-- Opening Marker --

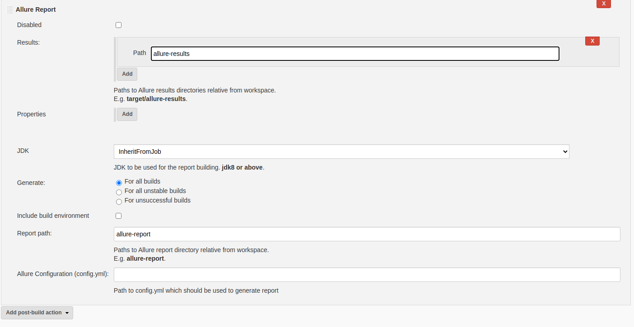Remove the allure-results path with red X
This screenshot has height=327, width=634.
pos(592,41)
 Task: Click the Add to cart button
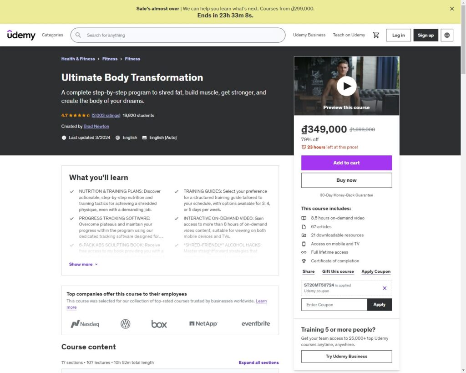[x=346, y=163]
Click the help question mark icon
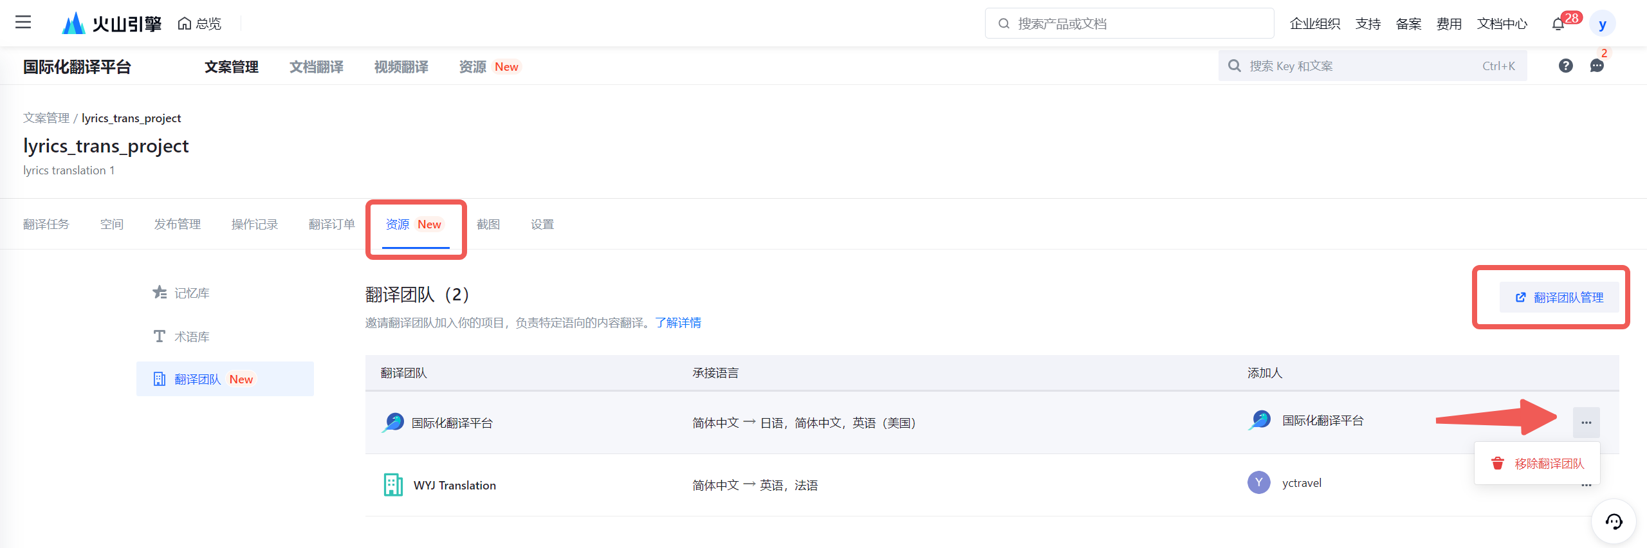 pos(1565,66)
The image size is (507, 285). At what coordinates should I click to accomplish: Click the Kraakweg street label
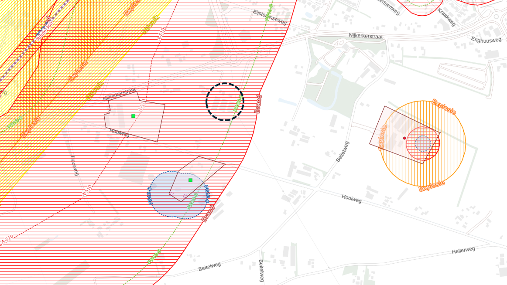447,17
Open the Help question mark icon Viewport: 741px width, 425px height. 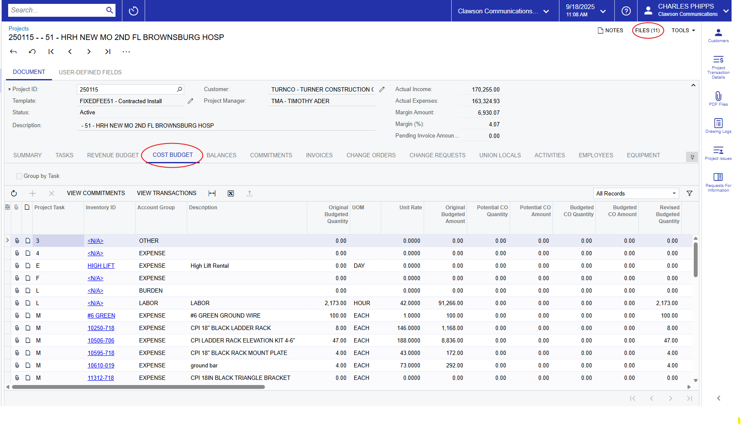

-- Closing Marker --

## AIM OF THE TASK
Begin at the line containing "Task: Click the Add to cart button" and write out every line to the end of the data exactly. Skip the pictures.

## ANSWER TO THIS PROBLEM
 Task: Click the Add to cart button
[x=346, y=163]
Click the help question mark icon
 pos(1565,66)
The image size is (507, 285). At what coordinates should I click to accomplish: Click the Kraakweg street label
447,17
Open the Help question mark icon Viewport: 741px width, 425px height. 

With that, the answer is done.